* _DAFTAR TUGAS_
a) Tuliskan kembali secara persis bagian teks kutipan yang dimulai dengan "Oleh: Muhammad Subarkah, Jurnalis" dan berlanjut hingga "rasa menyoal ketidakadilan.".
b) Menurut teks kutipan, di universitas mana Abdullah Hehamahua pernah berkuliah pada tahun 1970-an?

* _TEKS KUTIPAN_

* * * *

Sabtu 15 Jun 2019 14:34 WIB
Red: Muhammad Subarkah
“Pada sidang sengketa Pilpres Nama Abdullah Hehamahua malah trending di mana-mana”
Oleh: Muhammad Subarkah, Jurnalis Republika
‘’Ya kami akan datang besok Selasa depan ke Mahkamah Konstitusi. Ya akan berunjuk rasa lagi!’’ Kalau pernyataan itu dinyatakan oleh anak muda atau aktivis mahasiwa yang spesialis aktif berdemontrasi dalam isu apa saja, sungguh tak mengherankan. Namun ini menjadi lain, ketika pernyataan ini dikatakan orang tua yang sepuh sudah ubanan dan berusia lanjut, 70 tahun, itu sesuatu yang luar biasa. Dan orang itu adalah Abdullah Hehamahua.
Badannya ceking biasa. Dulu di tahun 1970-an pernah berkuliah di Universitas Hasanudin (Unhas), Makasar. Sejak muda dia memang aktif berorganisasi. Dan saking aktifnya semenjak muda dia sempat mencicipi rangsum makanan dan tidur di tahanan akibat aktif dalam unjuk rasa menyoal ketidakadilan.

* * * *

(Entri teks dan letak item)

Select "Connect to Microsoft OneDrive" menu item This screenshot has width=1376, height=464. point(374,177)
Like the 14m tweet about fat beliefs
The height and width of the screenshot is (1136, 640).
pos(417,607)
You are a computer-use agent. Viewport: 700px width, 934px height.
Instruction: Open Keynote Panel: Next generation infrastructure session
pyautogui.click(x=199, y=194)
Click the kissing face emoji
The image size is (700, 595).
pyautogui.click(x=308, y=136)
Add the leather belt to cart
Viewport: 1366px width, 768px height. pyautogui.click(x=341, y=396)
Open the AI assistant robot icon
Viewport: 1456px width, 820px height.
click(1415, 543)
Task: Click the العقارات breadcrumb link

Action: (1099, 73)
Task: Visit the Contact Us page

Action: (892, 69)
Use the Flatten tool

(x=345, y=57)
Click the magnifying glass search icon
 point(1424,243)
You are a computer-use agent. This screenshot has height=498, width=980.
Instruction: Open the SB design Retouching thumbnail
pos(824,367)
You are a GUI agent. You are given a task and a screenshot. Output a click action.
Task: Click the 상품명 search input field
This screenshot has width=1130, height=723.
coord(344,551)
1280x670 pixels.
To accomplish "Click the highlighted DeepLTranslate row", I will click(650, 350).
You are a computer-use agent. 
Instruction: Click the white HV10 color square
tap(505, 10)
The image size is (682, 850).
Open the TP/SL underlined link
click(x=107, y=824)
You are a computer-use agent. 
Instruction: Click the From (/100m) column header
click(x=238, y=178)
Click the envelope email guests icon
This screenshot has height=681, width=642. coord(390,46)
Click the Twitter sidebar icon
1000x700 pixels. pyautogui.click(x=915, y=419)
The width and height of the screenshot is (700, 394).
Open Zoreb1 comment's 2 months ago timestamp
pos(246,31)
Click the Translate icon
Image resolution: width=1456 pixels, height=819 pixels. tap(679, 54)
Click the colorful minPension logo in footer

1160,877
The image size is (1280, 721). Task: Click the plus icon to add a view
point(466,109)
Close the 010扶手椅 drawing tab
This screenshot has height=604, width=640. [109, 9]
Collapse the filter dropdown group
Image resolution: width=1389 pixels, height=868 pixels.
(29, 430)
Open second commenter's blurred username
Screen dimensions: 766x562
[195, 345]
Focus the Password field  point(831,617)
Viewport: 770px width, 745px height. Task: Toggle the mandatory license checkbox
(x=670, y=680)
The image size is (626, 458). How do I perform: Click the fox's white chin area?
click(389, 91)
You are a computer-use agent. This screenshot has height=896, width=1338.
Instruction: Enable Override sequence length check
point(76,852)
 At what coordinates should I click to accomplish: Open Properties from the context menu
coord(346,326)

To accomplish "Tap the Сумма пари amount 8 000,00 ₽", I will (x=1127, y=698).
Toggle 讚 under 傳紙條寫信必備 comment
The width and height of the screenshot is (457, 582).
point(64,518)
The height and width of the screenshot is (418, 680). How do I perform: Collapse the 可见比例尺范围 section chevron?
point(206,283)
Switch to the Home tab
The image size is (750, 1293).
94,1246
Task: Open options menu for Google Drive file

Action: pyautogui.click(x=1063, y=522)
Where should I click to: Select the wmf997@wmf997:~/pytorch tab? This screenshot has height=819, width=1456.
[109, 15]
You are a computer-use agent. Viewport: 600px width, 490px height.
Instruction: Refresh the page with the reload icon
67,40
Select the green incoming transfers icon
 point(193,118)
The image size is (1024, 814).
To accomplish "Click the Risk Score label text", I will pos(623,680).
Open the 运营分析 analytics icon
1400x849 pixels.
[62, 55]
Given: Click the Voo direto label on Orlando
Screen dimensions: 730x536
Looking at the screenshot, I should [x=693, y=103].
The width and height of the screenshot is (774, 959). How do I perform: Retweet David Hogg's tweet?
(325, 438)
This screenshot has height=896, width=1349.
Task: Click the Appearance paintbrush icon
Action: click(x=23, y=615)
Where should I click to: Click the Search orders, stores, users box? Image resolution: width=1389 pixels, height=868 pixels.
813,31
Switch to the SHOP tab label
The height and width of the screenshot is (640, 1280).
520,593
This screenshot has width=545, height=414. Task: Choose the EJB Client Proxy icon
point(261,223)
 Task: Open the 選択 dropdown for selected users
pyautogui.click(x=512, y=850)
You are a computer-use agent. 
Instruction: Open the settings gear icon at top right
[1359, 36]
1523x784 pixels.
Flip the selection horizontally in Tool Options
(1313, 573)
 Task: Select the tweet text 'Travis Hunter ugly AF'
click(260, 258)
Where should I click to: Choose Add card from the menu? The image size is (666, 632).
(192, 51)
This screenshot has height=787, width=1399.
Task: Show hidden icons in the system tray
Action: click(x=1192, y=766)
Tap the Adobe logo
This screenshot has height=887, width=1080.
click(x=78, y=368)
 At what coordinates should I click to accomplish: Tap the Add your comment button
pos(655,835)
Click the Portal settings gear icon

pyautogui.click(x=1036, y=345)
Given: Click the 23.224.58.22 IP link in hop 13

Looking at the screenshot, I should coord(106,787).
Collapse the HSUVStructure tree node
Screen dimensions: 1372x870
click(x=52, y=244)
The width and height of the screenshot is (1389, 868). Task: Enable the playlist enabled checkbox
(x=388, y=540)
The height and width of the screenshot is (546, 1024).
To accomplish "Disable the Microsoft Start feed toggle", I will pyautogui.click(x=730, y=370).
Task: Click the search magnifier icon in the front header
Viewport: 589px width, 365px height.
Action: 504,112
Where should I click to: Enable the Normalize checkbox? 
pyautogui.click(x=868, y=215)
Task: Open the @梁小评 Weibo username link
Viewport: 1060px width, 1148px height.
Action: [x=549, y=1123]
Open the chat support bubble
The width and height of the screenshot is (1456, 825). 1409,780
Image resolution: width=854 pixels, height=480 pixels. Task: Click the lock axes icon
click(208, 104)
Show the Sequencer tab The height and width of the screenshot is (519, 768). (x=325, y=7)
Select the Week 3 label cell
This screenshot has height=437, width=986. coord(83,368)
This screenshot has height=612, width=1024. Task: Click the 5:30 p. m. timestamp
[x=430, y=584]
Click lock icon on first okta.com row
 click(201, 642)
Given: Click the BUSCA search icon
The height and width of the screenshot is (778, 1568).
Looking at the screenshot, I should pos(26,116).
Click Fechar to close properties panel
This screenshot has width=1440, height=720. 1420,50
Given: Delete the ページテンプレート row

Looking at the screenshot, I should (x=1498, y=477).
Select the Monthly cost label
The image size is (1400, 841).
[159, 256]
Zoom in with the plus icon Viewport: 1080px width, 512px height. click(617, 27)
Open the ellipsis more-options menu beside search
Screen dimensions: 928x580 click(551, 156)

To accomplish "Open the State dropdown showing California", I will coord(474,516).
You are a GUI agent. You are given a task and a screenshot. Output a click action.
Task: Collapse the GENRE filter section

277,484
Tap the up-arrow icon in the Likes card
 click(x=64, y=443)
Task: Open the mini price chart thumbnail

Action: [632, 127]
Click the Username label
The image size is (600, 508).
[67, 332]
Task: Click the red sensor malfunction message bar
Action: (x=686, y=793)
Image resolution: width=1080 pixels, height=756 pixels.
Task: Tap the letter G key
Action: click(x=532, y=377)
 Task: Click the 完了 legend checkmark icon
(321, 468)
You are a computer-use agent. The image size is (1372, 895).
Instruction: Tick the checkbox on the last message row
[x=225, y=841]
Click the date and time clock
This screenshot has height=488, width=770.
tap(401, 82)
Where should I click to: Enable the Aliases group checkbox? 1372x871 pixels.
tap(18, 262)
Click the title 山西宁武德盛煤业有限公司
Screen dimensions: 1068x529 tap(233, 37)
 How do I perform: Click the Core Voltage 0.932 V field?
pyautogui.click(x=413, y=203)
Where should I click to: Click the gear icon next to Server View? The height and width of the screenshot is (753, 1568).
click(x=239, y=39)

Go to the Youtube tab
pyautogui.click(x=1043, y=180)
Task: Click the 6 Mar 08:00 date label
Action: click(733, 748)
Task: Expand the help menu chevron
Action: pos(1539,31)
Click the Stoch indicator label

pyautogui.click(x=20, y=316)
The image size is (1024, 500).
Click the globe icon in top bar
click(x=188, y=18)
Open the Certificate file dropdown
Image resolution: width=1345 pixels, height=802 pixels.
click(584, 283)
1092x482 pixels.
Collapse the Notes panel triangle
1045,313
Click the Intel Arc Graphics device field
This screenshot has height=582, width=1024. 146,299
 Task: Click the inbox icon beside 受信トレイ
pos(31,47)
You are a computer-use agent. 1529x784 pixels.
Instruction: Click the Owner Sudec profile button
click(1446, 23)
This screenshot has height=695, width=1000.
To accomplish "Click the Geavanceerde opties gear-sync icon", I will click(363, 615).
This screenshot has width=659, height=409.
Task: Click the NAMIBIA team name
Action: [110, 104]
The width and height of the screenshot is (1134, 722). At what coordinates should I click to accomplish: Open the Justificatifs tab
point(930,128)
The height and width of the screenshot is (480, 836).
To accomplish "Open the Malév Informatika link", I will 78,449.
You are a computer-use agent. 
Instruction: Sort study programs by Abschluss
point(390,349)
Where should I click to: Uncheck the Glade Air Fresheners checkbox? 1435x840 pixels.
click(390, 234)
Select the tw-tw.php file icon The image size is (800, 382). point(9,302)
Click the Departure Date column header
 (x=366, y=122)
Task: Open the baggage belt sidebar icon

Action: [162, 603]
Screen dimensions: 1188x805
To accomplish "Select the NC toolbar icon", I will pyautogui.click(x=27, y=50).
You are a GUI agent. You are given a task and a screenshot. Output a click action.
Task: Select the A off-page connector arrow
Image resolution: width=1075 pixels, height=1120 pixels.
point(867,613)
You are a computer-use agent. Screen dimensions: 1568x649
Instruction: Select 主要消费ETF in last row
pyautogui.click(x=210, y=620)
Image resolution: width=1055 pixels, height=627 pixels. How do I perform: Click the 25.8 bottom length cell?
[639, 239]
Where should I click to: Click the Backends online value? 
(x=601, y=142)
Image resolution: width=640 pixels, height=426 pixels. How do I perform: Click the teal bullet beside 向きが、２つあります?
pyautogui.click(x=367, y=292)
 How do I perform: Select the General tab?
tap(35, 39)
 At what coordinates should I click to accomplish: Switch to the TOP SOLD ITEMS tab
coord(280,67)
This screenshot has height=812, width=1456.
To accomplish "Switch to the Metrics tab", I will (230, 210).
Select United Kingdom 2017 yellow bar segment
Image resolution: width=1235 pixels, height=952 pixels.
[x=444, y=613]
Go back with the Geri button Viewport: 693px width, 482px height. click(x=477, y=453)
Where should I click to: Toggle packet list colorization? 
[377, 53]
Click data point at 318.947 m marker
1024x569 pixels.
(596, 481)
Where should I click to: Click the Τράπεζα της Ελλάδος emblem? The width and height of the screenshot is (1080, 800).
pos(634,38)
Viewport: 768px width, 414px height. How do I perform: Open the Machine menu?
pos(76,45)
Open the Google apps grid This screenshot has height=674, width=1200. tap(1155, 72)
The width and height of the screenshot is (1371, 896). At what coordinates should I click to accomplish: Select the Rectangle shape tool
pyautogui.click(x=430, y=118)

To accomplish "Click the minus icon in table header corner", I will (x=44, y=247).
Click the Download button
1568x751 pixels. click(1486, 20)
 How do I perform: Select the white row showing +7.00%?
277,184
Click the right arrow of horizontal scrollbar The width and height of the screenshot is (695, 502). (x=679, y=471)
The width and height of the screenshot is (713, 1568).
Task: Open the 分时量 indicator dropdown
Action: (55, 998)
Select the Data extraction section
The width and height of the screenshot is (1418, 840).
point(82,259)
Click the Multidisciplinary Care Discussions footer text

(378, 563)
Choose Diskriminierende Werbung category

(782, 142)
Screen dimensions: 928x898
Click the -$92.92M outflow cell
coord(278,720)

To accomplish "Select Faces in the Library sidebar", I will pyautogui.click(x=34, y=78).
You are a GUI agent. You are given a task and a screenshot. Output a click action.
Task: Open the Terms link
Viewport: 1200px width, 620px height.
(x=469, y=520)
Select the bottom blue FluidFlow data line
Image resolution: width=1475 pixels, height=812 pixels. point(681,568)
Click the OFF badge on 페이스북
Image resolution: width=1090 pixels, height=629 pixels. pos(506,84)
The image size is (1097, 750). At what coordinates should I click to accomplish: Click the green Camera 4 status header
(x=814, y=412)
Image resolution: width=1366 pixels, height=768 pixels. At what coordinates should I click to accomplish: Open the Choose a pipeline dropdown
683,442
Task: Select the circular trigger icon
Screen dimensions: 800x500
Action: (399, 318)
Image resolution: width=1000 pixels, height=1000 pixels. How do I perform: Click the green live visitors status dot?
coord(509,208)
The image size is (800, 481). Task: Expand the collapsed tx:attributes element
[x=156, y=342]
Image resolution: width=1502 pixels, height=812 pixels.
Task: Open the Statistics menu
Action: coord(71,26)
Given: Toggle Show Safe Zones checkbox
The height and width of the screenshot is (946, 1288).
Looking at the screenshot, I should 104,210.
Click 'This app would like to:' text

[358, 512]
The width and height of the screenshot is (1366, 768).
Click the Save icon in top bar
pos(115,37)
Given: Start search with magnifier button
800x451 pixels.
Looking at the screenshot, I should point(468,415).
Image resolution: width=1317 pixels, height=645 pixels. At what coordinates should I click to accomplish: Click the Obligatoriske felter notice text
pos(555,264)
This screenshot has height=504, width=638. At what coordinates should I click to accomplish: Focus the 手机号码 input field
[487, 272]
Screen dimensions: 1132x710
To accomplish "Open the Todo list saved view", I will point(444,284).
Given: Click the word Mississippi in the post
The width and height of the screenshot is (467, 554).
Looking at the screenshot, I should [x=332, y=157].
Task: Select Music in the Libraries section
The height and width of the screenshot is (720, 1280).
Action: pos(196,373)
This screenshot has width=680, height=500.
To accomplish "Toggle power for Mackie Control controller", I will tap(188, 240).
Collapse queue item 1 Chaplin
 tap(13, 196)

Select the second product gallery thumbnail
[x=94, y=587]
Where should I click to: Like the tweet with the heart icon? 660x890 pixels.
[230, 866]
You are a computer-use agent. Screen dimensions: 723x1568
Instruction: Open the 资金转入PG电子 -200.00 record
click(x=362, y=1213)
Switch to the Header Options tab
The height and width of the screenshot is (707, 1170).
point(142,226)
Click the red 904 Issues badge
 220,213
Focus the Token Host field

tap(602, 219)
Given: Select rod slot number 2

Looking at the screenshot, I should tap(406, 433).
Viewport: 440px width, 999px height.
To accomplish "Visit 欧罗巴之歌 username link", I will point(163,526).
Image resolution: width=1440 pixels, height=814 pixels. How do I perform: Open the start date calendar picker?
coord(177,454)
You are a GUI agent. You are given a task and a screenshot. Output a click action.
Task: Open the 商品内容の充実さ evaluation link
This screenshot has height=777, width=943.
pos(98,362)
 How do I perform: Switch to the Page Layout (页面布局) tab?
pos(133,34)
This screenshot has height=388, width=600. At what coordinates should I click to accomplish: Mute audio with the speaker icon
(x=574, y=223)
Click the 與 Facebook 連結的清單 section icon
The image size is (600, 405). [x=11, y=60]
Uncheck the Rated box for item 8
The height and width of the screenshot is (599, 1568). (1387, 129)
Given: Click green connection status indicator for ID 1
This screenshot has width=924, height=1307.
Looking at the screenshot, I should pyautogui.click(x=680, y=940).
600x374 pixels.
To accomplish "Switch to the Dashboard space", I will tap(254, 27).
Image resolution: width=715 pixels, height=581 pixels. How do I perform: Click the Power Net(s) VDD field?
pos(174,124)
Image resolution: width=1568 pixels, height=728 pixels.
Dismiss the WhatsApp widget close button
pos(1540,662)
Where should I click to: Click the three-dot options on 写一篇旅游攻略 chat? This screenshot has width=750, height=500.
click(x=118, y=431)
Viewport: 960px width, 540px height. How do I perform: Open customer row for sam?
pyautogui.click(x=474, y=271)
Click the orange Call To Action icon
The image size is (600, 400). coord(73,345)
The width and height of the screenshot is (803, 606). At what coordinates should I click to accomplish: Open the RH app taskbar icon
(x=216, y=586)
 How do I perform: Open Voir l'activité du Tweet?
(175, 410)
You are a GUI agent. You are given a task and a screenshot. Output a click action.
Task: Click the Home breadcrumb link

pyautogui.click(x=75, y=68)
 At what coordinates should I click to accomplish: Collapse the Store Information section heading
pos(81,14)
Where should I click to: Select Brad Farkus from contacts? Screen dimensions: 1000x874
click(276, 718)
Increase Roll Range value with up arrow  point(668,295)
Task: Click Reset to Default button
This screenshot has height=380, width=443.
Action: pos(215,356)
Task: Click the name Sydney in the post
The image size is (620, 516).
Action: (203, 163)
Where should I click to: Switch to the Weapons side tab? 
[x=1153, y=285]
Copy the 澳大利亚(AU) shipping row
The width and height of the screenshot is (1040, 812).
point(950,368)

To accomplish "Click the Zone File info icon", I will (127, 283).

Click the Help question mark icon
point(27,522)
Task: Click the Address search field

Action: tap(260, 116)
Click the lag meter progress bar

* * * *

* _HASIL AKHIR_
a)
Oleh: Muhammad Subarkah, Jurnalis Republika
‘’Ya kami akan datang besok Selasa depan ke Mahkamah Konstitusi. Ya akan berunjuk rasa lagi!’’ Kalau pernyataan itu dinyatakan oleh anak muda atau aktivis mahasiwa yang spesialis aktif berdemontrasi dalam isu apa saja, sungguh tak mengherankan. Namun ini menjadi lain, ketika pernyataan ini dikatakan orang tua yang sepuh sudah ubanan dan berusia lanjut, 70 tahun, itu sesuatu yang luar biasa. Dan orang itu adalah Abdullah Hehamahua.
Badannya ceking biasa. Dulu di tahun 1970-an pernah berkuliah di Universitas Hasanudin (Unhas), Makasar. Sejak muda dia memang aktif berorganisasi. Dan saking aktifnya semenjak muda dia sempat mencicipi rangsum makanan dan tidur di tahanan akibat aktif dalam unjuk rasa menyoal ketidakadilan.

b) Universitas Hasanudin (Unhas), Makasar.